On 02/19/2010 06:47 AM, Jakub Jelinek wrote:

At least glibc provides (through symbol versioning) backwards compatibility
(and other libraries ought to as well, when they aren't changing SONAME).
Which means if you compile/link against older glibc, it will work well
against a newer one.

That's in theory. In practice there have been bugs and glitches, enough so that I developed the ability to run a given main executable program with its particular version of glibc, independent of the default version that is installed on the machine, and independent of any other main executable: http://bitwagon.com/rtldi/rtldi.html

So, you want to compile/link against the oldest glibc
(and with oldest gcc and other parts of the toolchain) you want to support.

Yes.


In Fedora/RHEL world you can use mock for that, other distros likely have
something similar and if they don't, just prepare such a chroot yourself.

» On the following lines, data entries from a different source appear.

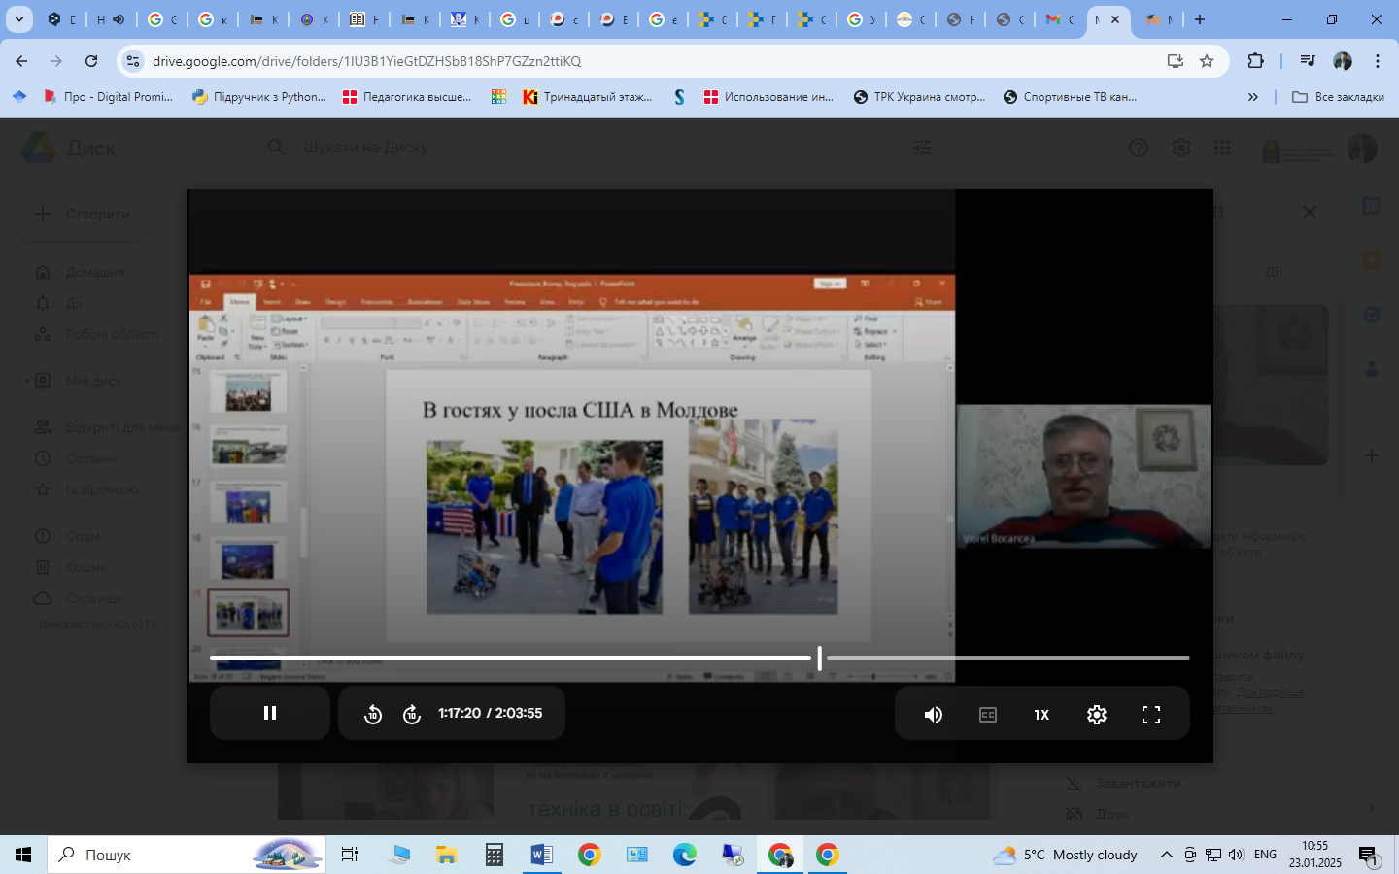Screen dimensions: 1399x874
Task: Open the Все закладки bookmarks folder
Action: pos(1338,97)
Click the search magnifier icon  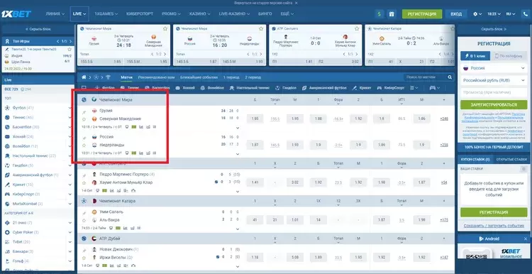coord(450,77)
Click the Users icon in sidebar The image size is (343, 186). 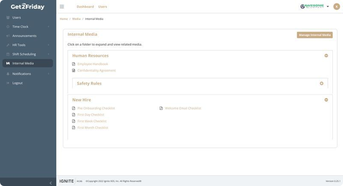point(8,18)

Again, that's in theory. In practice, in order to reproduce and debug customer-reported interactions between your own software, the language runtime environment, other applications, and the operating system kernel, then often it helps to reproduce the entire environment. That means having a multi-booted machine or two with each release installed on its own root partition. (Sometimes using multiple virtualized instances helps, sometimes it doesn't.) Beware SELinux: the policies of the mounted and mounted-on filesystems must match. Serially mounting the same "data" partition on multiple systems with different versions of SELinux policy can cause trouble easily.